Sabet’s experience lends credence to the idea that HRT may not be the way to go when it comes to dealing with hormone levels. “It’s going to take large, controlled trials to answer [the questions we have about HRT for men],” he says. “There is a 12-center, 800-man study currently underway called ‘The T Trial’ that will answer some of our questions of the efficacy about testosterone therapy, but not all of our concerns about the safety of testosterone therapy.” Similar to the concerns raised by HRT in women, there are some questions as to whether or not testosterone therapy increases the risk of prostate cancer in men.

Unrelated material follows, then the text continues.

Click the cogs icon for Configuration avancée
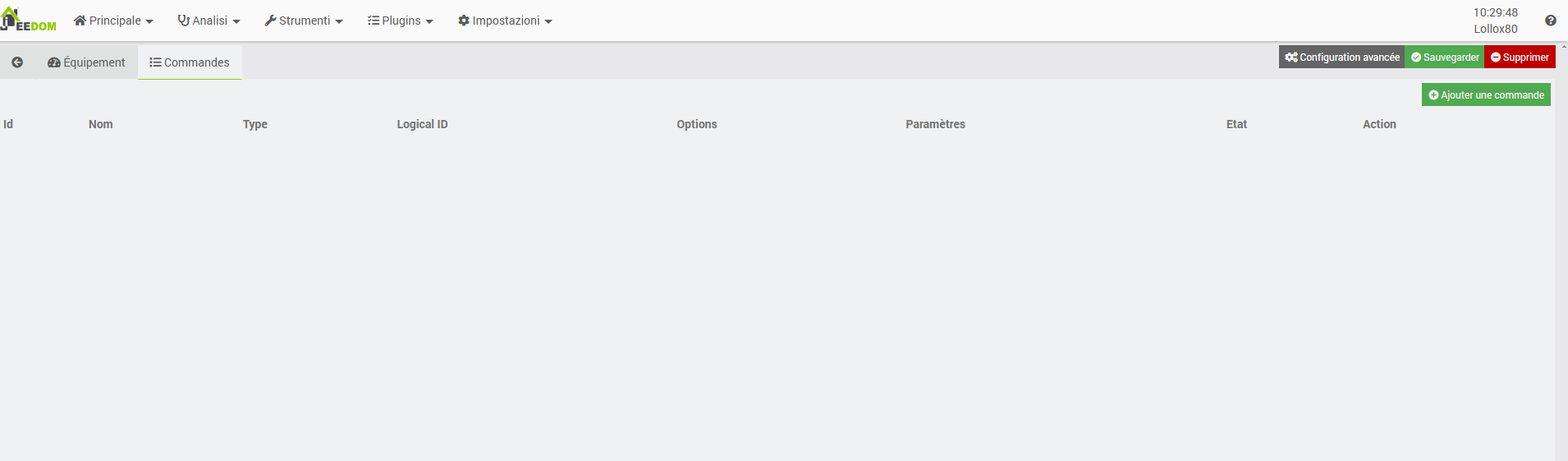click(x=1291, y=58)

Testosterone is not the only hormone used to treat symptoms of aging. Human growth hormone, or HGH, has also been marketed as a potent anti-aging treatment. According to a commentary published in the Journal of the American Medical Association in October 2005, worldwide annual sales of HGH were estimated to be between $1.5 billion and $2 billion. While HGH has been shown to improve muscle mass and reduce body fat, it can also increase the risk of cancer, diabetes and even carpal tunnel syndrome. It is also worth noting that HGH is most often illegally prescribed off-label and many athletes use it in conjunction with anabolic steroids.

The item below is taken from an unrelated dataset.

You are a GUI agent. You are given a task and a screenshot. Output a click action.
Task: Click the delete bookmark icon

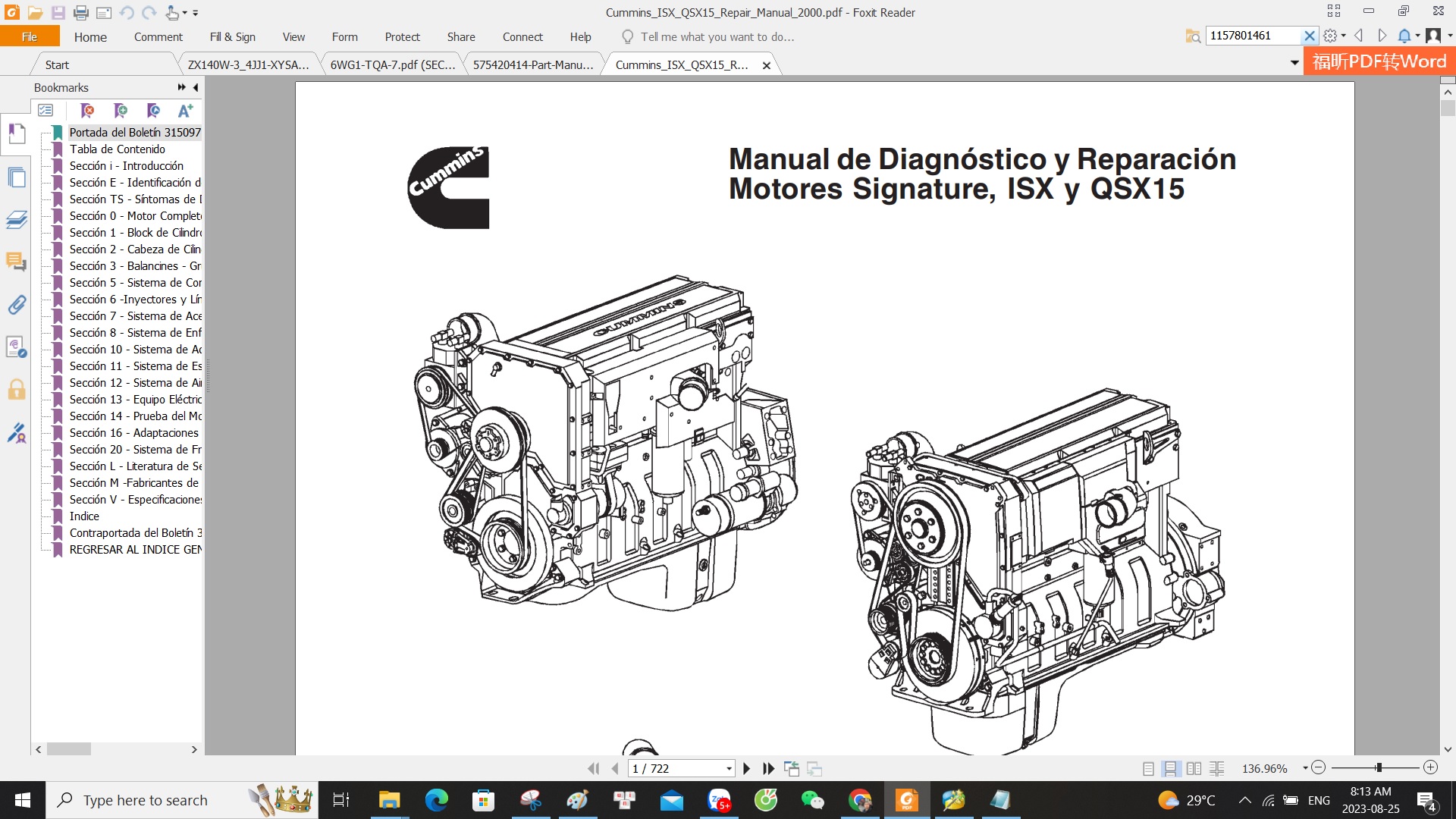(87, 111)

While the medical community dukes it out over the efficacy of HRT in men and women, Chiropractic can play a role in helping us look at hormone fluctuations vitalistically. The first step is to understand the relationship between the body’s different systems. “The hormonal system, which basically regulates body chemistry, is controlled by the nervous system,” says Eric Plasker, D.C., author of “The 100 Year Lifestyle.”
“What happens is that with interference, like vertical subluxations, the body’s communication is less than what it’s supposed to be. The body will not balance the hormones properly based on what it’s reading and registering in the chemistry.” In the case of hormones, says Plasker, the endocrine system may make adaptations based on misinformation, which can in turn lead to hormonal imbalances.
Plasker suggests making appropriate lifestyle changes, especially in the areas of diet and exercise, as you age, as a way to create balance within the body. “Good nutrition is important as part of a lifestyle because you supply the building blocks for the body to produce what it needs,” including proper hormone levels, he says. He also says that, as a society, we need to make a mental transition from crisis care to lifestyle care. “The hierarchy of the 100-year lifestyle is self care first, health care second (proactive care, getting your teeth cleaned) and crisis care last,” he explains. “Many people require a crisis to bring their attention to lifestyle changes that need to be made. For many people, avoiding crisis care altogether is possible.” Plasker says chiropractors need to be more effective at communicating the importance of lifestyle to their patients. After all, it has been well documented that stress affects hormone levels, which can lead to other health problems.
The “low T” phenomenon, though not always backed by scientific evidence, may be proof that our culture is caught up in the misconception that aging is something to be avoided. It has also fallen out of step with the idea that our bodies and their systems know what they are doing when it comes to life patterns. While no one has yet discovered the fountain of youth, by taking care of our bodies through natural means, and accepting aging as an inevitable part of life, we may be able to live healthier lives than ever before.